Scholarship-granting organizations accredited by the Illinois Children’s Investment Program are prepared to give students money to go to an accredited private school of their choice.
Members of the Illinois congressional delegation want there to be more school options amid the COVID-19 closures in some areas.
Illinois Invest in children The program was created in 2017.
Empower Illinois is an accredited awarding organization for the entire state. President Anthony Holter said Wednesday night that students and parents can queue to apply for the EmpowerIllinois.org Starting at 6:30 pm
“One advantage of this act and program is that we are required to award scholarships on a first-come-first-served basis,” Holter told WMAY. “So this place in line is really important.”
Once in line after 6:30 PM, parents can click to apply at 7 PM
There are six other state-accredited scholarship awarding organizations. Together, they help manage up to $75 million annually in donations from Illinois income tax officials that can take a tax credit of up to 75%.
Some in the statehouse have sought to limit the tax credit program, but Holter said it has had great success.
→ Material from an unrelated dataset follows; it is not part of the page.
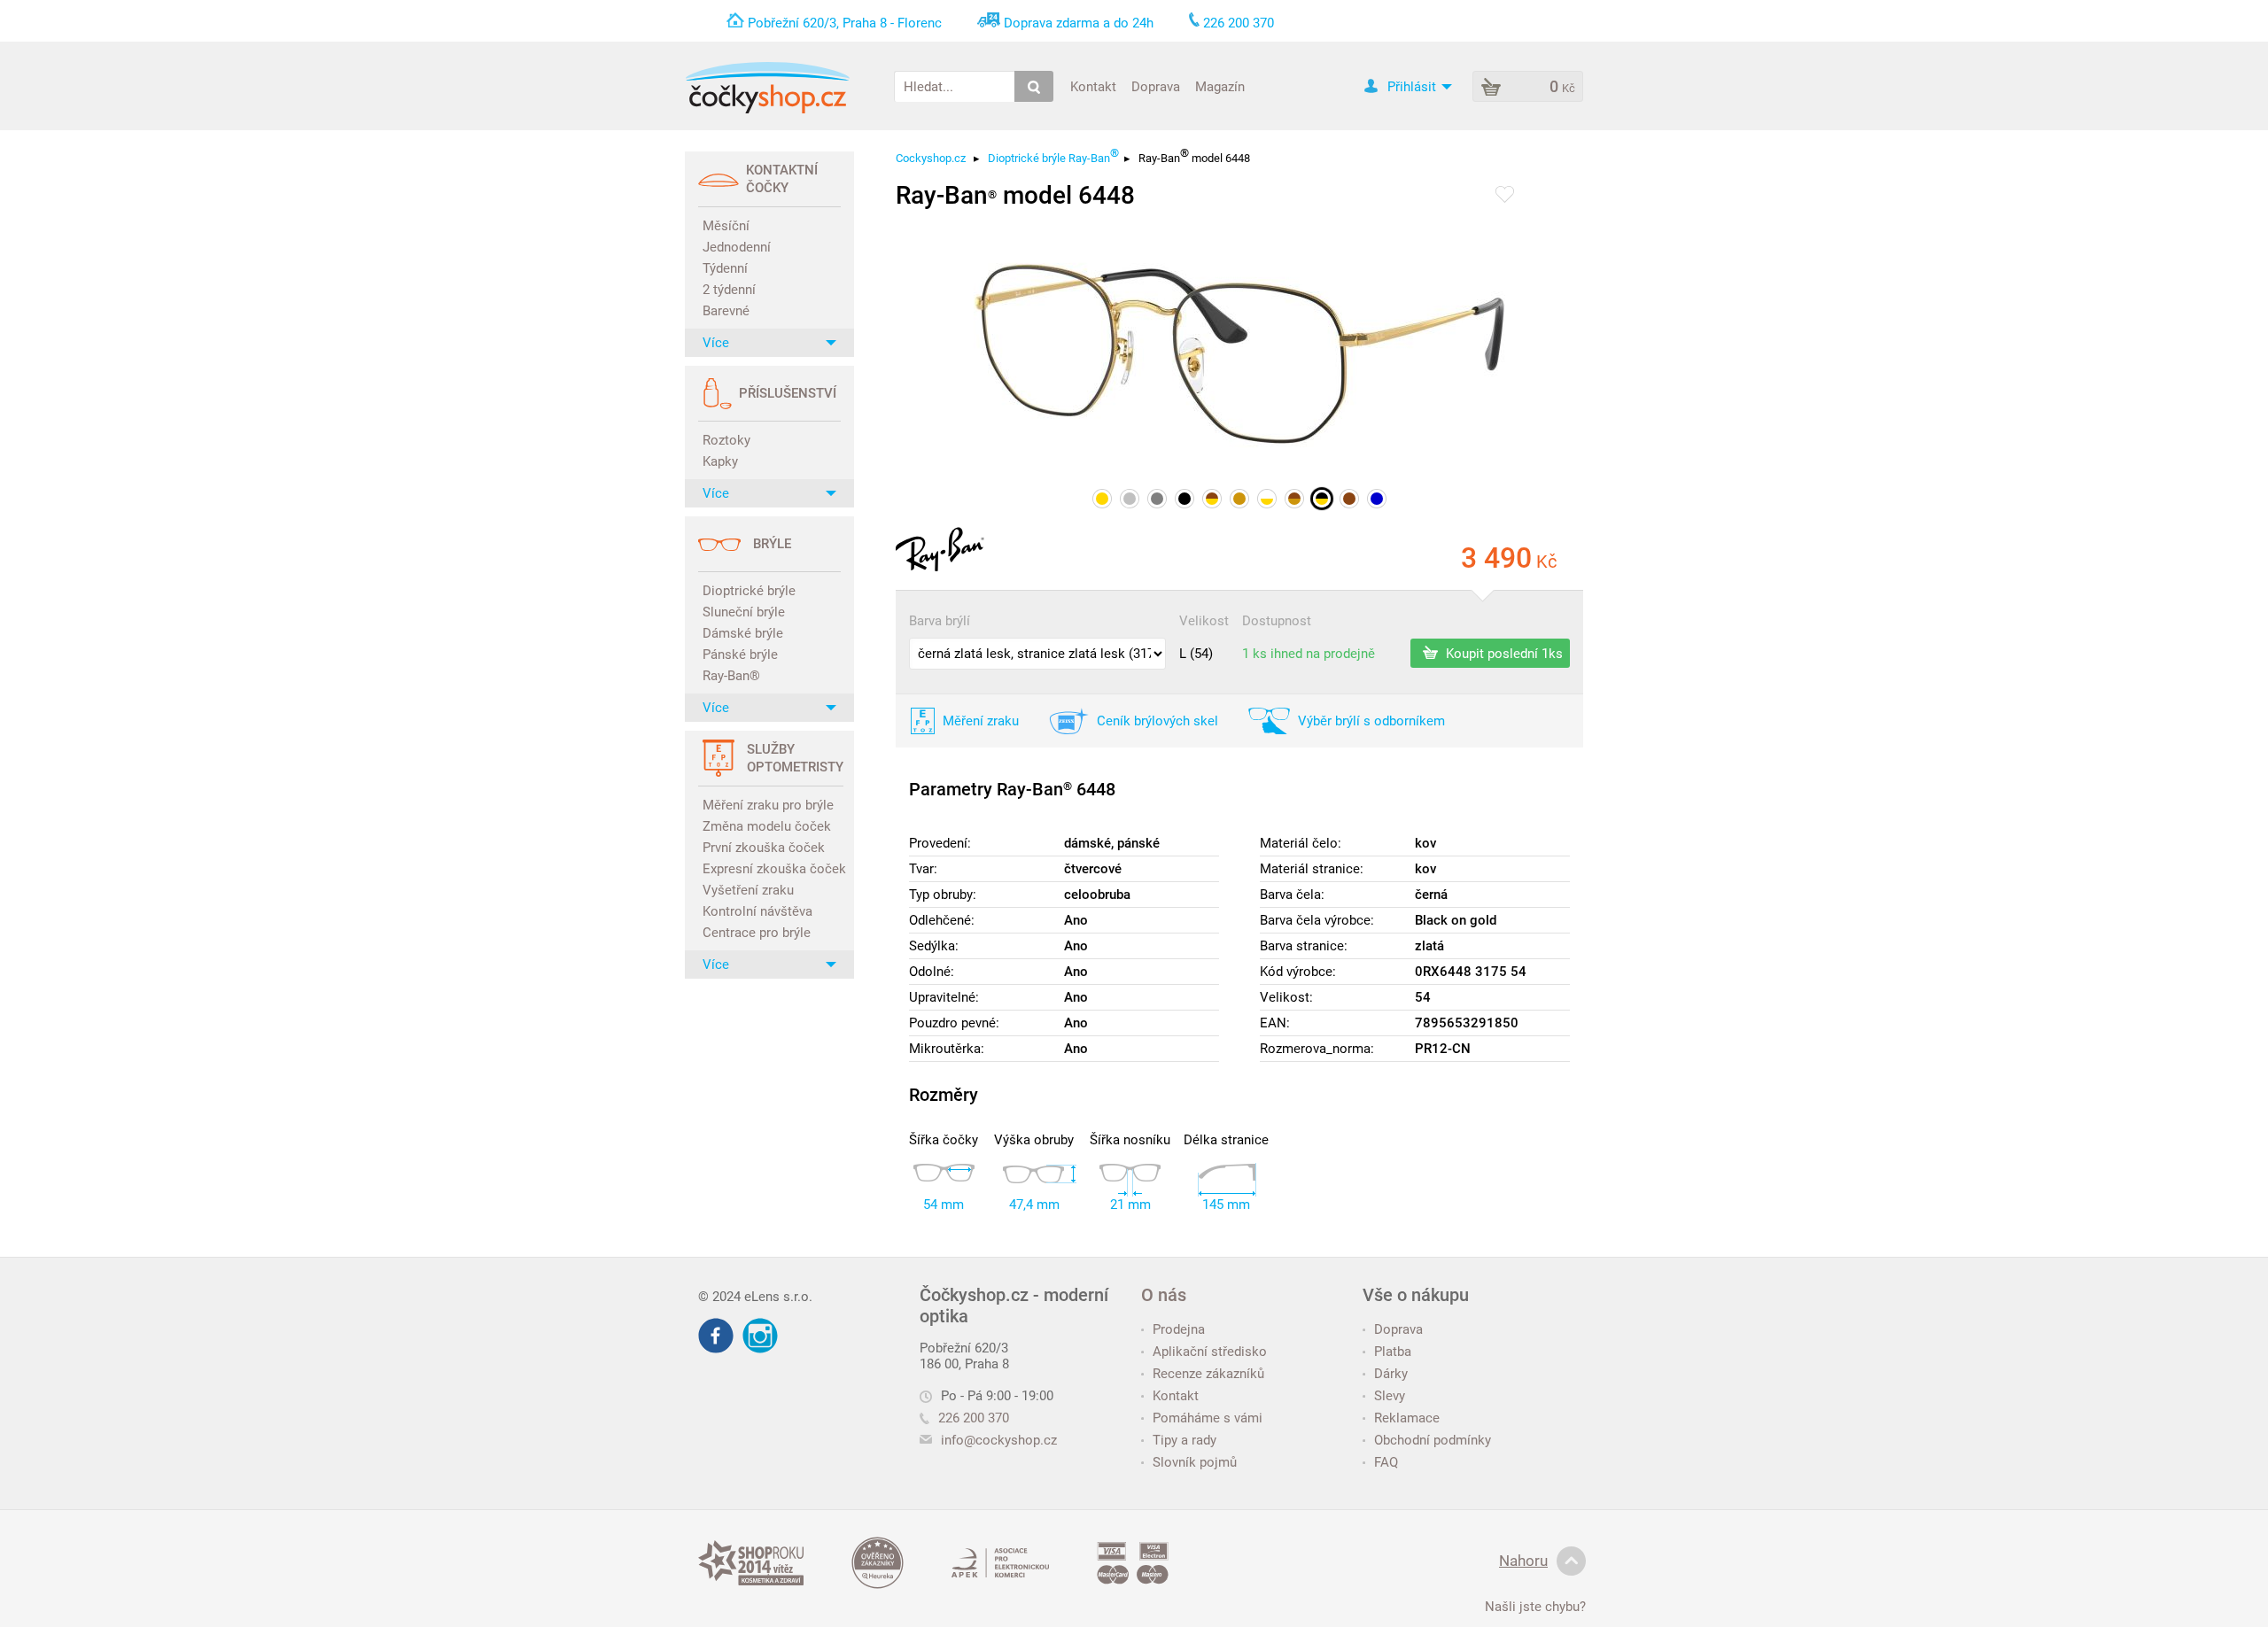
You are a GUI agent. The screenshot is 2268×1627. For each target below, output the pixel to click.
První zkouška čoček (764, 848)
All of the organizations involved, he said, have provided more than $200 million in scholarships from donations.
“This is something that shouldn’t be cut back, and it shouldn’t be cut back,” Holter said. “In fact, it’s just the opposite. More stability, more certainty, more continuity for children and families.”
The program is open to families under a certain income limit with up to $15,000 in individual scholarships available.
With schools across the state and nation closed due to rising numbers of COVID-19 cases, many members of Congress from Illinois are looking to give parents and students more school choices.
US Representative Rodney Davis, a Republican from Taylorville, said that the coronavirus is not a threat to most children, but all children are harmed by distance learning. Along with other Republican members of Congress, Davis hopes to pass the Open Schools Act to repurpose already approved U.S. Bailout Act dollars to give a $10,000 grant to parents to send their children to an open school.
“It will give children and parents giving rather than wasting like as much as the $200 billion that has been sent to our schools across the country for the sole purpose of keeping them open,” Davis said.
He said he can’t stand it while some areas, such as Chicago Public Schools, are run by teacher unions.
“I’ve seen a push to keep putting our kids in a situation where they won’t be able to succeed and I’m not going to advocate for that,” Davis said.
The union in Chicago has stopped operating, saying high case rates make it unsafe to return. But late Monday, they reached terms for returning to class starting Wednesday.
CTU’s five-day hiatus was the third in three years.
Other schools across the state have decided to either postpone returns from winter recess, or start over under an “adaptive pause” in coordination with local health departments and school officials.